The spread of telecommunications services in Tajikistan – telephony, radio, television and internet – has not been as extensive as in many other countries.

==Telephone==
The conventional telephone system is in poor condition because it has received little investment in the post-Soviet era. As of 2007 there were 340,000 telephone lines in use, a ratio of one per 21 people. Many towns are not connected to the national network. In the early 2000s, the state telecommunications agency, Tajik Telecom, received international aid to upgrade the telephone system. In 2007 there were 3.5 million mobile telephones in use, compared with only 47,300 in 2003. This makes Tajikistan the 90th most cellular-capable country in the world. Among several cellular networks, the Babilon Mobile Company, a US-Tajik joint venture, claimed to have 40 percent of the market in 2006. The June 2006 launch of the KazSat communications satellite from Kazakhstan was expected to reduce the dependence of all the Central Asian countries on European and U.S. telecommunications satellites. Launch of a second KazSat is planned for 2009. The country's international calling code is 992.

==Radio==
There are 20 radio broadcast stations: 8 AM, 10 FM, and 2 shortwave as of 2009. Only 10 are estimated to be transmitting. There were an estimated 1.291 million radios in Tajikistan in 1991, approximately 1 for every 3.9 people.

==Television==

There are 24 licensed television broadcasting stations as of 2012, though only 15 are thought to be actively broadcasting. There were an estimated 860,000 televisions in Tajikistan in 1991, approximately 1 for every 5.9 people. Televizioni Tojikiston is the state television channel of Tajikistan, a successor to the Soviet republican program of the Central Soviet Television.

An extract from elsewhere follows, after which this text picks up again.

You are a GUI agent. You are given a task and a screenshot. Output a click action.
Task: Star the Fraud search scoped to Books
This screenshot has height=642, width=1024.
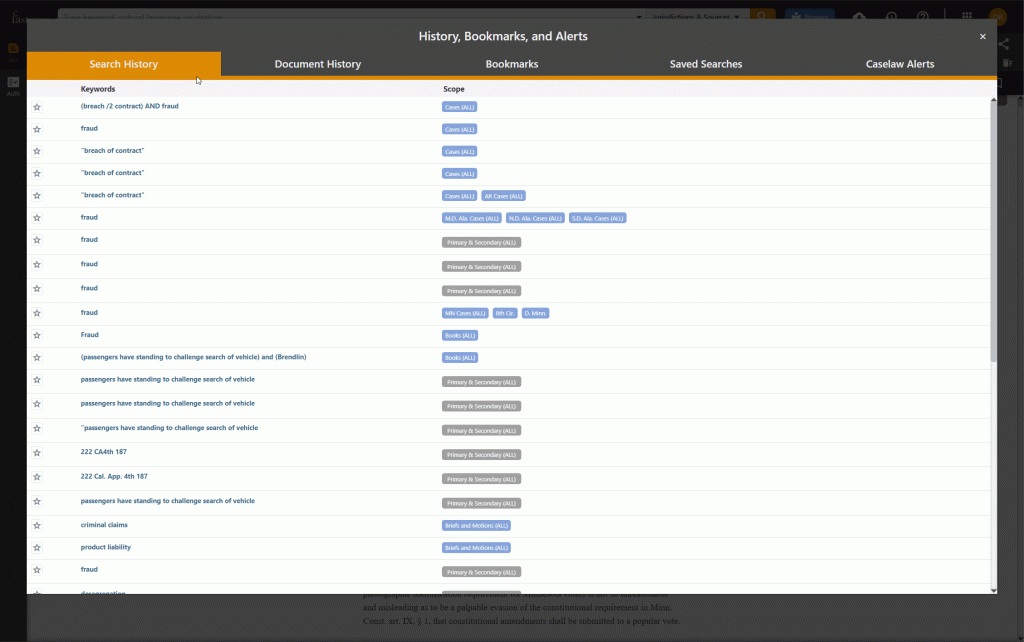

The head of the Committee for TV and Radio-broadcasting, Nouriddin Said, told reporters in Dushanbe on July 22, 2020 that 13 national TV channels, 35 private TV stations, 10 national radio stations, 24 private radio stations and 14 audiovisual production studios now operate in the country.
To-date, only 65 percent of Tajikistan’s population has access to digital television, he noted.

==Internet==

Internet use has grown slowly - in 2004 only seven Internet service providers were in operation. However, there were 1,158 Tajikistani internet hosts in 2008, placing Tajikistan 150th in the world. As of 2005, there were 19,500 internet users in Tajikistan, making it the 190th internet-connected country in the world at the time. Tajikistan's internet country code is .tj.